La mer.
Qu'est-ce que la mer?, se demandait Camélia.
Tantôt paisible, tantôt ardente, femme insaisissable, reine de chants et de poèmes. Elle se mue en myriades de vagues, qui, dignes de son exigence, roulent perpetuellement leur perfection, jamais brisées, sans guère de diversité dans leur couleur ou leur son. Belle et lunatique ; telle est la mer.
Une brise tendre flattait son échine, et, ce jour, sa voix était douce. Elle venait heurter calmement le pied d'une falaise, et, patiente, réitérait inlassablement ses assauts.
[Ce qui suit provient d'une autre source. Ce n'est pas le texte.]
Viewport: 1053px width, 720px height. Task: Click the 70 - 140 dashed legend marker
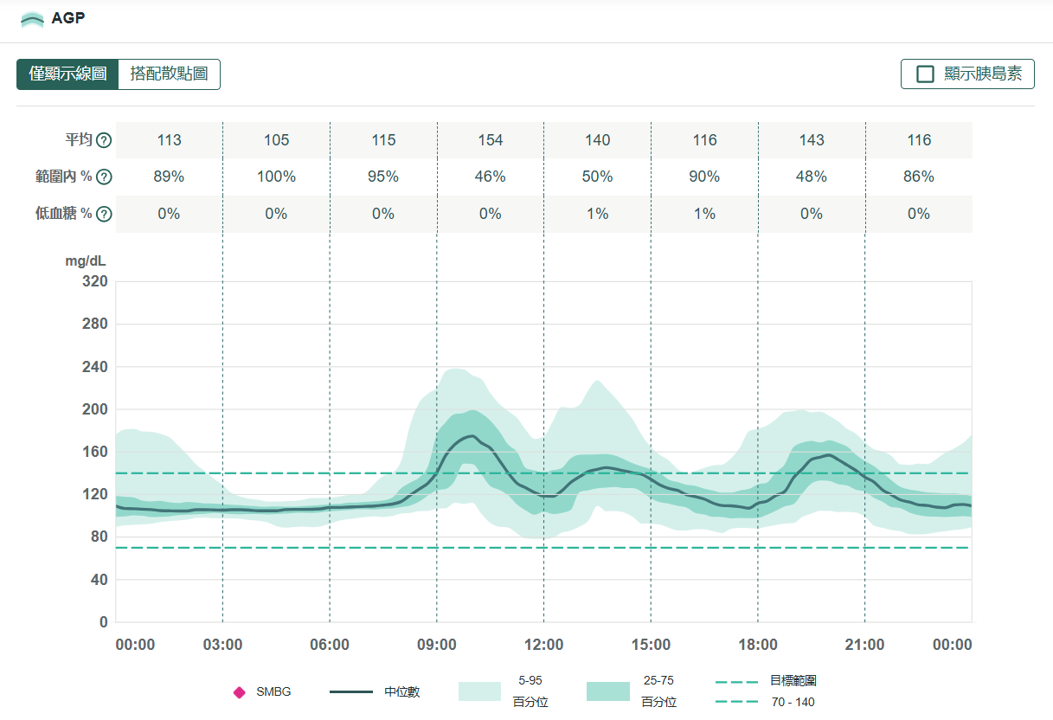tap(736, 702)
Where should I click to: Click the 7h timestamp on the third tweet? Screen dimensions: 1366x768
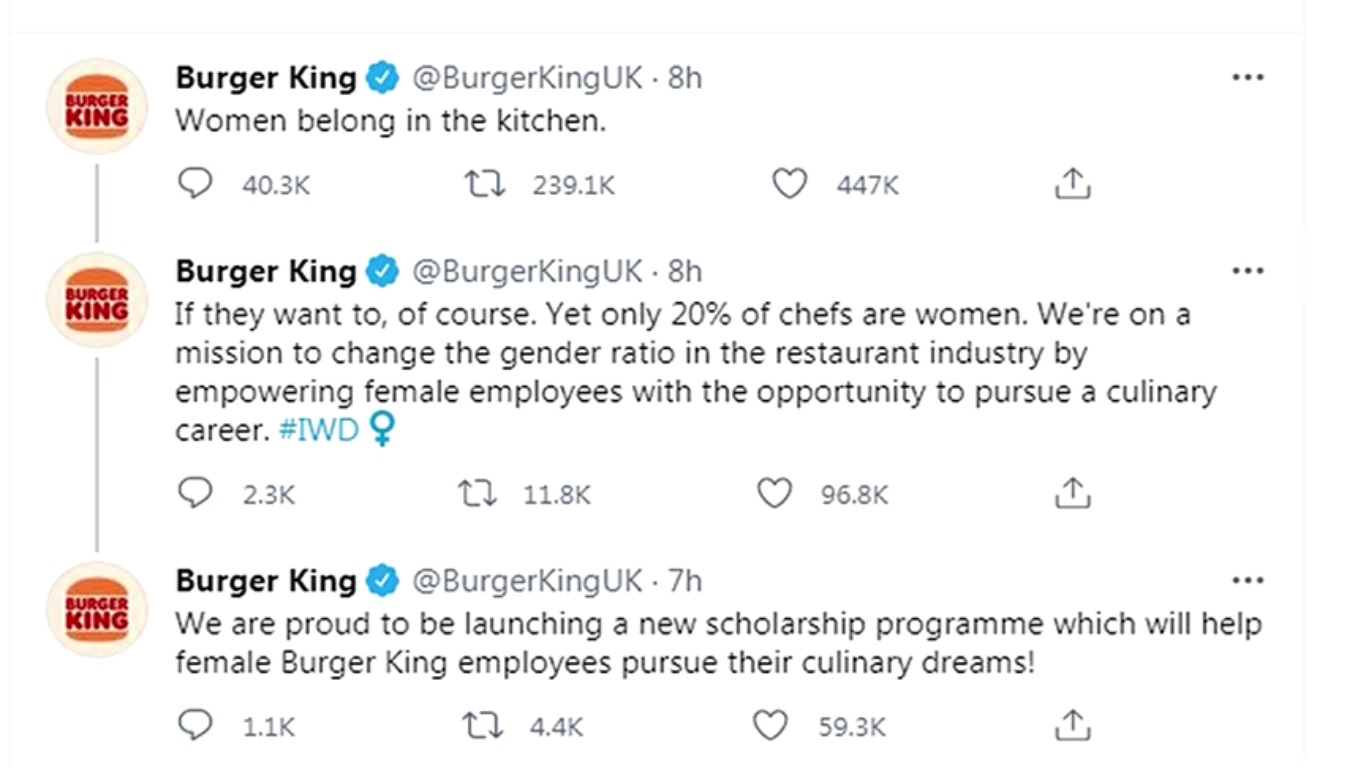tap(685, 580)
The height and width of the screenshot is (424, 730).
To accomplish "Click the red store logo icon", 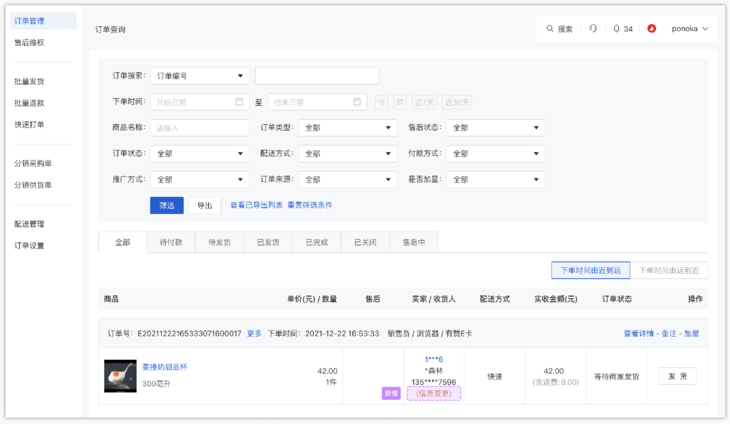I will point(652,29).
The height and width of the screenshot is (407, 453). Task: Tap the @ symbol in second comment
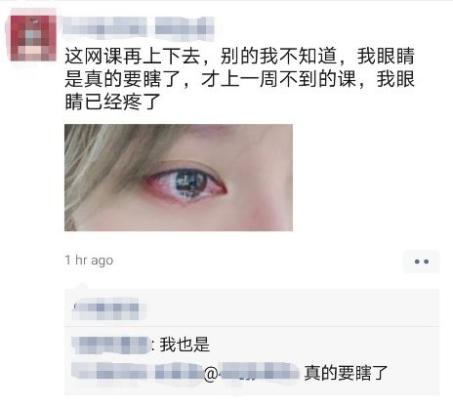211,374
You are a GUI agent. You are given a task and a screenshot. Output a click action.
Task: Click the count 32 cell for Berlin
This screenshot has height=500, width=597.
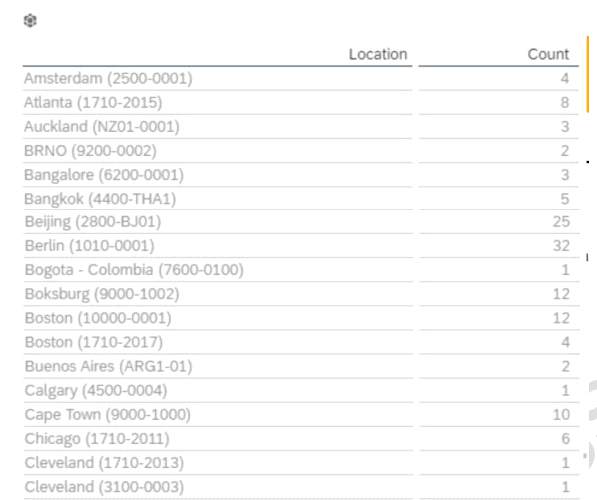tap(561, 246)
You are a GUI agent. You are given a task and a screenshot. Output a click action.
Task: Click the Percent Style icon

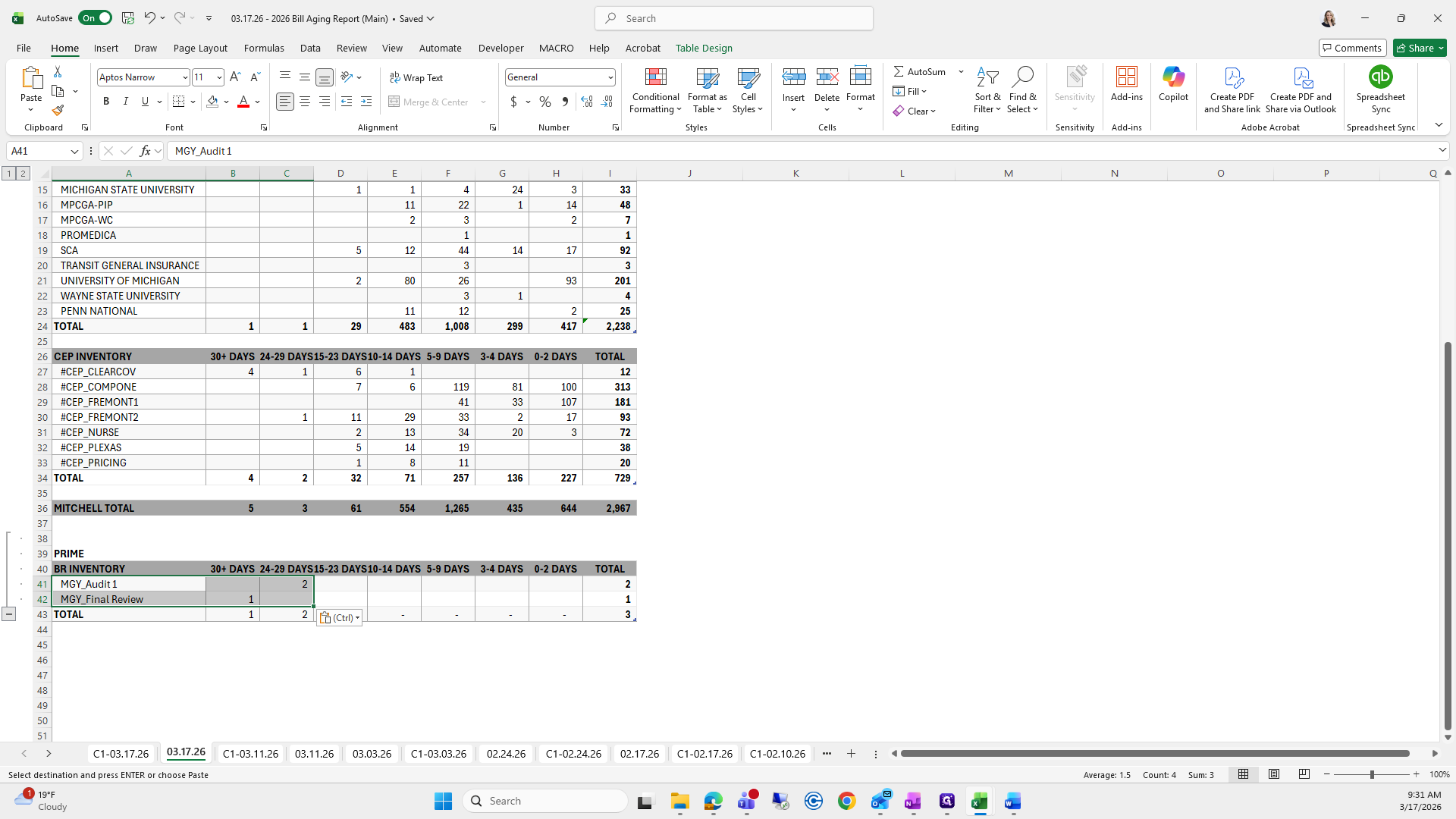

L'écume bouillonnait aux commissures de ses lèvres bleues, mais qu'importe ! elle voyait dans ce jeu son loisir favori.
La falaise en question était haute, très haute. Elle dominait la mer, paraissait maîtresse du monde ; et elle était belle, merveilleusement belle.
La pelouse dont elle se parait ployait doucement sous les caresses du vent ; des fleurettes de printemps inclinaient leur coeur coloré ; le monde s'animait de lueurs bleutées, pourpres et dorées, et le soleil déclinait dans un horizon brouillé. Les nuages soupiraient un souffle tiède ; il louangeait une fille.
Celle-ci n'était qu'à quelques pas du bord. Elle était vêtue d'atours défiant le plus haut degré de raffinement et de magnificence ; sa robe de mousseline gris-rose bouffait aux manches et sa longue traîne était plaquée aux jambes.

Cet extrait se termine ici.